You shouldn't cheat and have Net::HTTP reuse its connection. (It seems socket setup/teardown costs 3ms over loopback on my machine.)

open-uri and Net::HTTP's performance both degrade significantly on larger files. I believe this is due to their implementation, they both read into a buffer rather than fetching the entire response. open-uri buffers differently and provides progress callbacks which is probably the reason it performs worse the larger the file.

I tend to use open-uri because it has a simpler API. I don't have to worry about handling redirects because it all gets taken care of for me.

···

On Jul 3, 2006, at 9:51 PM, Elliot Temple wrote:

I just discovered this. Lots of people already know, I'm sure, but maybe some don't.

--
Eric Hodel - drbrain@segment7.net - http://blog.segment7.net
This implementation is HODEL-HASH-9600 compliant

http://trackmap.robotcoop.com

Method call overhead doesn't account for 2 minutes when N was only set to 1000. At 100,000 times, URI parsing only takes a few seconds.

# parse curi.us ran in: 4.434573 seconds.
# parse follow the chain ran in: 8.940227 seconds.

timing('parse curi.us'){100_000.times do
   URI.parse("curi.us")
end}
timing('parse http://www.pythonchallenge.com/pc/def/linkedlist.php&#39;\){100_000.times do
   URI.parse("http://www.pythonchallenge.com/pc/def/linkedlist.php&quot;\)
end}

-- Elliot Temple

···

On Jul 3, 2006, at 11:50 PM, Logan Capaldo wrote:

Well of course the second one takes longer. It parses the URI and then does the same thing as the first. There's at least one more method call involved with the second every time through the the loop.

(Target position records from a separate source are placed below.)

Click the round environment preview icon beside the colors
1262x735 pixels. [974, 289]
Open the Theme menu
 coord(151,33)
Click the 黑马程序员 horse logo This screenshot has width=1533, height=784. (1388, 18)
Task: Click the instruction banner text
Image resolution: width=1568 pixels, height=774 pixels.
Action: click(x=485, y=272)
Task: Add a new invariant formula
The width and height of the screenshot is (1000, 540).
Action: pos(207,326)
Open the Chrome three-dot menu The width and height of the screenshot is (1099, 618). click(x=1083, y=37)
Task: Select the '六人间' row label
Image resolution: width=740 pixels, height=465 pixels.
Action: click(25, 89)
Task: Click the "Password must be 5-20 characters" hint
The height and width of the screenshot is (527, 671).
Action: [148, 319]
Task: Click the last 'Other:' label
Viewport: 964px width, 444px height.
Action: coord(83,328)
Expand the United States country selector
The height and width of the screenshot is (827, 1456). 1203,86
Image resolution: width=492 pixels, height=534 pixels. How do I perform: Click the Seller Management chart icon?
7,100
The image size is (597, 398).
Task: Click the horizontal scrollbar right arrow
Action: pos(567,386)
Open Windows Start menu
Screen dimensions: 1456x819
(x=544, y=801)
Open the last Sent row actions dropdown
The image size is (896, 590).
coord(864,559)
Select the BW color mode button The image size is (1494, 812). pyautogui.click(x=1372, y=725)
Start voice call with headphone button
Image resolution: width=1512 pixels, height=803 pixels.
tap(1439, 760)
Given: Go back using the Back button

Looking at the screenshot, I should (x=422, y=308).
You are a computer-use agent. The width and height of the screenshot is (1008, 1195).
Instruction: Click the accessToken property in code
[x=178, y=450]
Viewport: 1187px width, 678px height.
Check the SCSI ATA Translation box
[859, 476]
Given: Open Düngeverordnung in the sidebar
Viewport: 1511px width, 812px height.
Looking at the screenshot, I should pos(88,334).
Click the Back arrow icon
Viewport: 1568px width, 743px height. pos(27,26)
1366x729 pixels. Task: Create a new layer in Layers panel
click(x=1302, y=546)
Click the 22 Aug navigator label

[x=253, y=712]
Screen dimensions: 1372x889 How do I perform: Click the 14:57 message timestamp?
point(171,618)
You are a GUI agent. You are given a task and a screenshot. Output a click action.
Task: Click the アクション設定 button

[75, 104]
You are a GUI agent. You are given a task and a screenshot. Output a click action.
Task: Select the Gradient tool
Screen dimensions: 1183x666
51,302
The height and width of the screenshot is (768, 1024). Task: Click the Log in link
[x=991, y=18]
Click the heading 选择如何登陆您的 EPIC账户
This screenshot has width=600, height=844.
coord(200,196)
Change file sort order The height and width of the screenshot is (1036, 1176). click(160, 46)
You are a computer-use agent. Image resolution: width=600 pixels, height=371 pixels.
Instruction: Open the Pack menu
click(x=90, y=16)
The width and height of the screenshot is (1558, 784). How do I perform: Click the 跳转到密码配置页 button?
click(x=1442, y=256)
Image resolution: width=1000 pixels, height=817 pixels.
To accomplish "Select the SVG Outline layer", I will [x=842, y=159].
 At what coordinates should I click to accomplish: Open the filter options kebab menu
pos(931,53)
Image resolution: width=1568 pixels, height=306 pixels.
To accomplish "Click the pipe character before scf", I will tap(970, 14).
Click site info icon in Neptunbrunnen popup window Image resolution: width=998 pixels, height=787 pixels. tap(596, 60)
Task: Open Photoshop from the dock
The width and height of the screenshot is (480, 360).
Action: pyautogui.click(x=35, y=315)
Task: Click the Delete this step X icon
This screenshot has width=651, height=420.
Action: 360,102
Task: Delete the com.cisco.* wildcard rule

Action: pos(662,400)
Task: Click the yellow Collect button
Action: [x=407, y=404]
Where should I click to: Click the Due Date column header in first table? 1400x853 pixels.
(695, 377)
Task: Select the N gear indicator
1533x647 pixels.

I don't know. But I started testing with n=1 and an outer loop, so the Net::HTTP.start is repeated, and net/http is still winning (by more than URI parsing accounts for).

I will run some longer tests later to get more accurate data (and intermix doing it each way to minimise the effect of random net traffic fluctuations). I will use a static page as Robert suggested.

-- Elliot Temple

···

On Jul 4, 2006, at 2:26 AM, Carlos wrote:

Elliot Temple wrote:

I just discovered this. Lots of people already know, I'm sure, but maybe some don't.
# net/http ran in: 128.734298 seconds.
# open-uri ran in: 268.869359 seconds.
require "net/http"
require "open-uri"
def timing(name)
  start_time = Time.now
  yield
  end_time = Time.now
  puts "#{name} ran in: #{end_time - start_time} seconds."
end
n = 1_000
timing("net/http") {Net::HTTP.start("www.pythonchallenge.com") do |http>
  n.times do |i|
    r = http.get("/pc/def/linkedlist.php")
  end
end}

Doesn't this version open the connection only once and then reuses it for all the requests?

Yeah but the first one uses a single object. The second one creates a new object everytime

···

On Jul 4, 2006, at 3:16 PM, Elliot Temple wrote:

Method call overhead doesn't account for 2 minutes when N was only set to 1000. At 100,000 times, URI parsing only takes a few seconds.